Any luck with this? I've decided not to accept PRs for this project, but if msgloop doesn't solve the issue, I'll try adding some enhancement similar to your suggestion.

I tried it now, and as I anticipated, msgloop(30) isn't appropriate for this game. Their message handling is confusing and not "by the book", as they appear to have a separate small message loop for every single context in the game they need input for (140+ occurrences of PeekMessageA in the game's binary), and they process it immediately, without dispatching to the message proc. I observed two issues:

None of those issues manifested with flipend(30), so I think for Buccaneer we have no other choice but to keep it as-is, with my unlock change on top.


For the time being, we're going to stick to this solution, once/if you devise your own enhancements I'll then re-evaluate it. That said, considering this PR's simplicity I don't necessarily see the point in not getting it in as-is, unless you disagree with the principle of it. For all I care you could even close that PR and copypaste these changes as your own commit.

EDIT: Looking at my PR again, I think g_qpcDelayedFlipEnd = Time::queryPerformanceCounter(); should be done under a lock. I might need to introduce a scope to exclude this one line from running with the lock released.

narzoul commented 1 month ago

The reason this doesn't really add up is that the issue should be then present with native DirectDraw too, since it would also wait in Flip (and maybe in other operations, like Blt), while holding the DDThreadLock. The only difference is that the wait time would be synced to 60Hz instead of your desired setting of 30.

Anyway, instead of continuing to guess here, I checked out the game for myself. It turns out the only change needed to fix the long loading screens (at least on my system) is to set ThreadPriorityBoost=on in DDrawCompat.ini. This is probably what the game has always depended on. It's normally enabled by default in Windows, but I found that turning it off resolves heavy stuttering in some games, hence why the default value is off in DDrawCompat.
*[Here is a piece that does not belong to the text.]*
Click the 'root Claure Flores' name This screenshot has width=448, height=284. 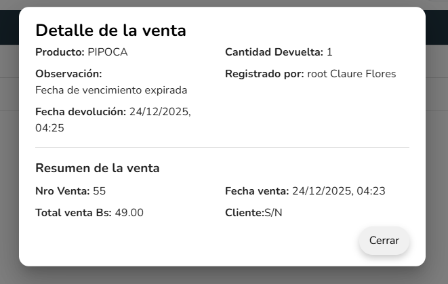351,74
It does cause scheduling issues in a few cases though, like this one.

CookiePLMonster commented 1 month ago

This is probably what the game has always depended on

Was it a thing in 1997?

EDIT: That said yes, I reverted to a mainline v0.5.2 and added ThreadPriorityBoost=on on top of our existing FpsLimiter=flipend(30) and the loading times are now equally fast to my modified DDrawCompat. That is a very interesting result to say the least.

With this in mind, do you wish this PR to be closed? The build with a modified DDrawCompat v0.5.2 has not been QA'd yet, so I can swap out my modded DLL for the mainline one + INI option, and get it tested this way.

narzoul commented 1 month ago

Was it a thing in 1997?

Yes, according to this: https://beej.us/guide/win95sch.html

With this in mind, do you wish this PR to be closed?

It can be closed, yes.

CookiePLMonster commented 1 month ago

Fair enough, thank you for looking into this! On paper, priority boosts have a chance to improve loading times even better than my PR, considering that my changes had no effect on vsync, while priority boosts might.

I will keep the code around though, just in case - if the QA session reveals loading times are still random, I'll have them try my modified DLL, but if tests pass with only ThreadPriorityBoost=on, I'll discard it.